People make reservations with a booth, bring their parents, children, brothers, teachers, mentors, or complete strangers to talk, and then leave after 40 minutes with a recording of their interview. A second copy of the recording is stored in the Library of Congress.

“Storycorps is about the experience in the booth,” Isay said. “It’s a crazy experiment. The stories just seem to get better.”

Isay said the importance of archiving is to preserve the bridges between generations that are formed during the interviews.

“I think the archive will be very valuable.” Isay said.

Isay began the project while working in radio production after graduating from college. He conducted an experiment in March of 1993, in which he gave tape recorders to two 13-year-old kids from the south side of Chicago. The result was a 30-minute audio documentary called “Ghetto 101,” which narrates the lives of LeAlan Jones and Lloyd Newman as they went about daily life and interviews their family members about their hardships.

More than 15 years later, the boys are now approaching 30, and many of the other people they heard on the tapes have passed away. The recordings are the only links Jones and Newman have to the people in their past, Isay said.

“The microphone gave them a license to ask questions they had never asked before,” Isay said. “The inspiration for Storycorps came from this documentary.”

So far, more than 20,000 stories have been recorded.

Isay and his team put together a book of excerpts from a collection of stories recorded in the booths. The book, “Listening is an Act of Love,” was used as the Welcome Week book at Butler.

Isay said Butler is the first college to use his book, putting the university at “the nucleus of the revolution,” as he hopes to expand the project across the country and possibly internationally.

From striking sanitation workers who marched with Dr. Martin Luther King Jr., to compassionate bus drivers and daughters trying to connect with their fathers, Isay’s book tells the stories of everyday Americans.

“These are the real American heroes,” Isay said. “Not that other crap on MTV.”

Throughout his speech, Isay took questions from the audience and played several audio recordings from “Ghetto 101” as well as Storycorps.

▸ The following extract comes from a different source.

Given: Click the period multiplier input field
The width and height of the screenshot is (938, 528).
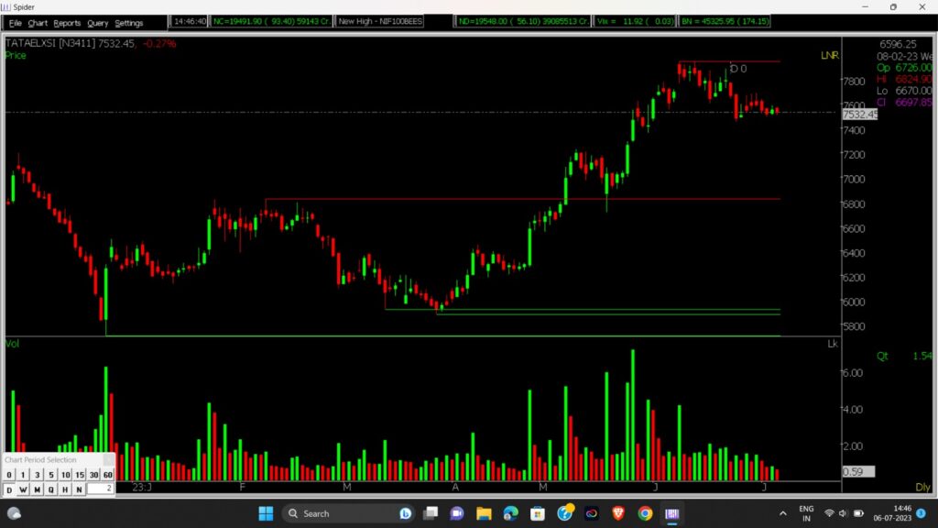Looking at the screenshot, I should click(x=100, y=489).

Some were in the book and others were not.

He told a story about an elderly man who brought several people into the booths and interviewed his wife several times, the last time right before he passed away from cancer.

Isay expressed his relief that, during five years, they have not had anyone try to turn the booth into a music recording studio or a place to camp in relief of the streets.

Since it costs the studio $250 to record each interview, they are forced to operate on donations and grants.

However, Isay said his project is important because of its ability to change people forever.

“Your great-great-great-grandchildren will be able to hear what your grandmother sounded like,” Isay said.

Isay talked about his love for history, but not the kind one would find in a textbook. These recordings are what people will investigate later to find out about American history, Isay said.

In the effort to preserve history, Isay and his staff are launching projects to record stories from people affected by major events in American history.

In 2005 they began an initiative to record at least one story about every person who was killed in the terrorist attacks on Sept. 11, 2001. The stories will be archived at the National September 11 Memorial and Museum as well as the Library of Congress.

StoryCorps’ newest initiative is a National Day of Listening that will start after Thanksgiving of this year.

“Asking a loved one about their lives is a profound act,” Isay said. “There’s poetry in the lives of everyday people. You just have to take the time to listen.”